▶ [What you need to do] Reproduce without any pictures the lines from the one that contains "Given: Select Mice and other pointing devices" through the end of the records, exactly as written.

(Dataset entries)
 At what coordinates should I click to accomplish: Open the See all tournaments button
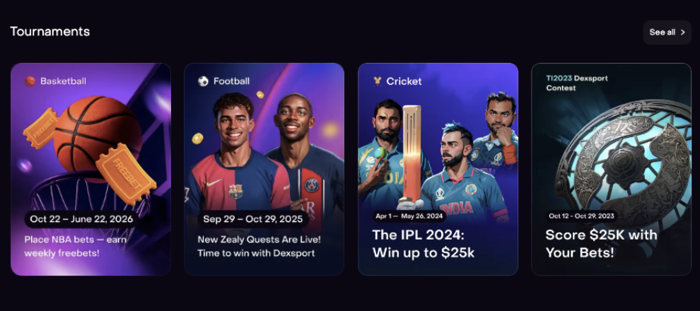(667, 32)
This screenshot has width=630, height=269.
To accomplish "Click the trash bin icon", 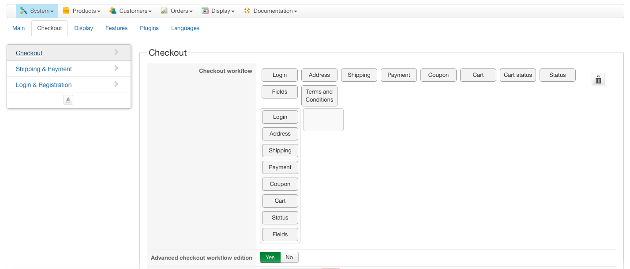I will click(598, 80).
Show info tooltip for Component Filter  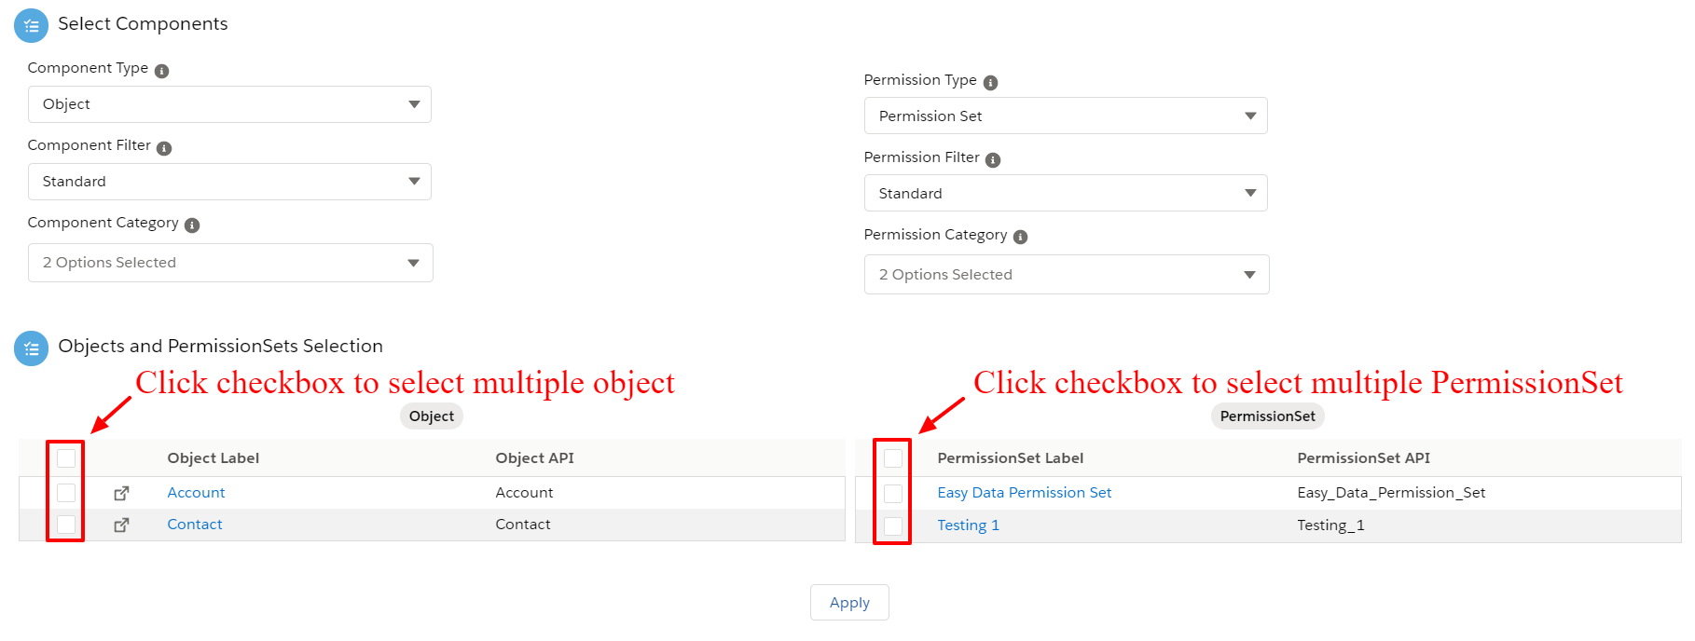[x=164, y=148]
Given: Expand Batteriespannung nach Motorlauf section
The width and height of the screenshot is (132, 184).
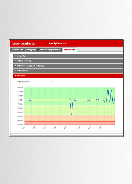Looking at the screenshot, I should tap(68, 66).
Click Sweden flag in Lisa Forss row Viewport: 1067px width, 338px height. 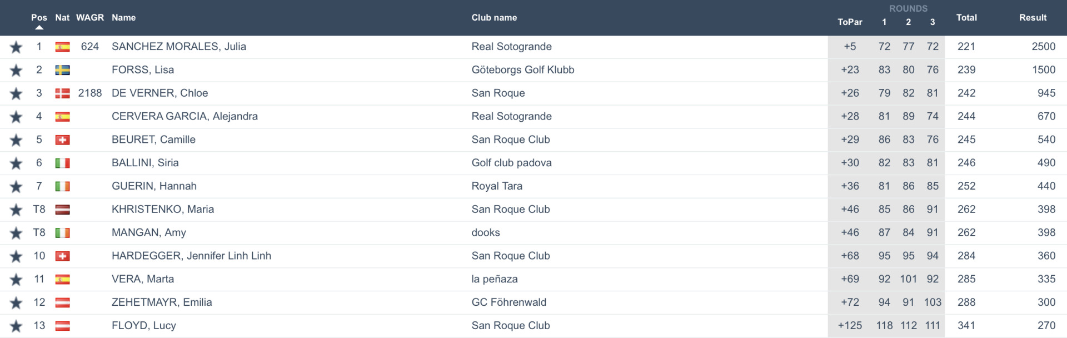coord(62,70)
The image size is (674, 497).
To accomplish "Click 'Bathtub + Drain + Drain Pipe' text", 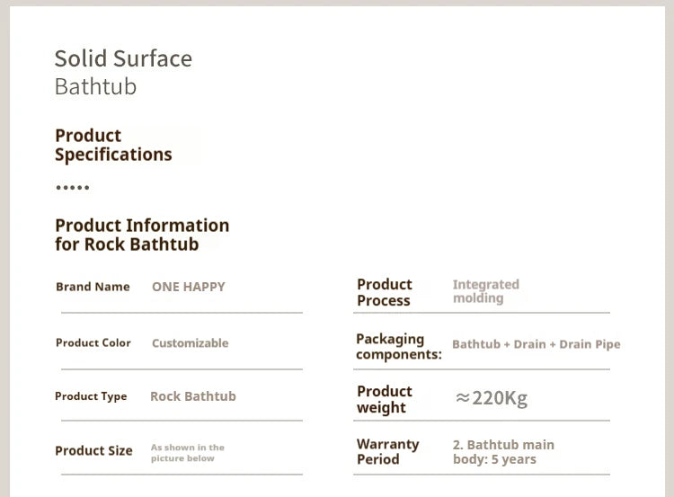I will point(536,344).
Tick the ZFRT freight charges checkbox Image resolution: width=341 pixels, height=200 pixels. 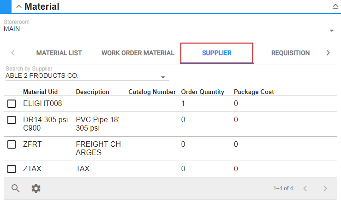[x=12, y=144]
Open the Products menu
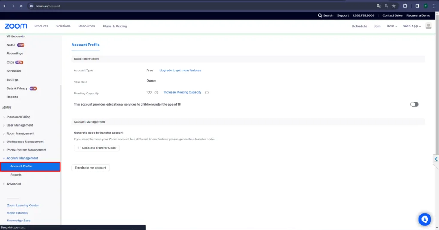This screenshot has width=439, height=230. coord(41,26)
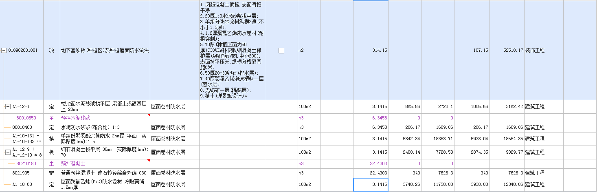Collapse the A1-12-1 quota sub-items

point(8,106)

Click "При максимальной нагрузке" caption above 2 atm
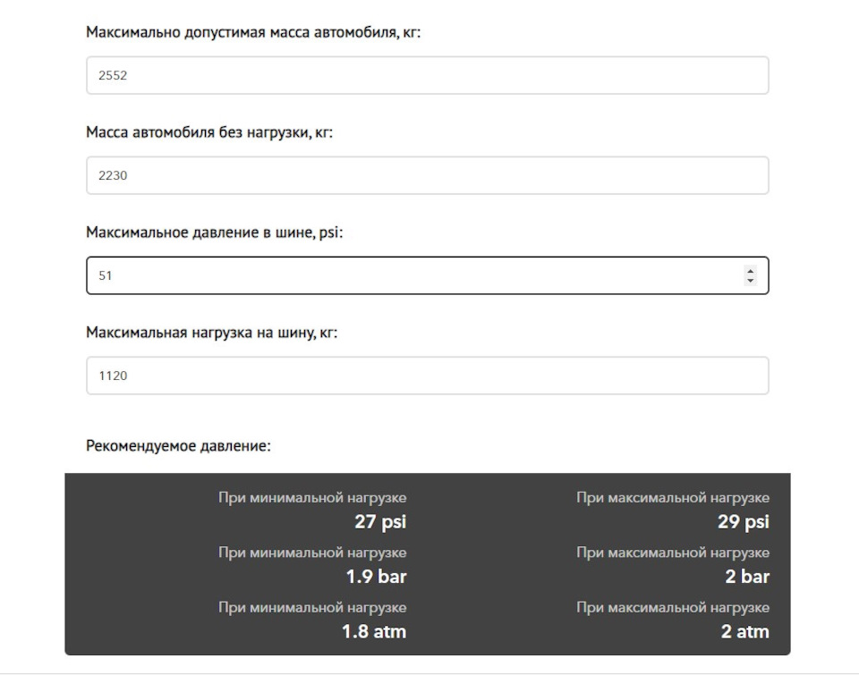click(673, 608)
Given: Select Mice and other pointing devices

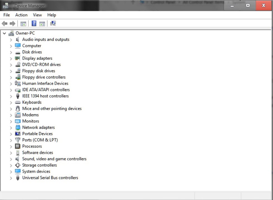Looking at the screenshot, I should pos(52,108).
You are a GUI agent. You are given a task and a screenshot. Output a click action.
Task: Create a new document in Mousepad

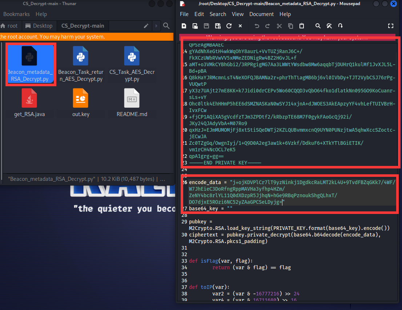(184, 26)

▶ [Response to the exercise]
Given: Select Mice and other pointing devices

Looking at the screenshot, I should pos(52,108).
You are a GUI agent. You are given a task and a screenshot. Output a click action.
Task: Create a new document in Mousepad

(184, 26)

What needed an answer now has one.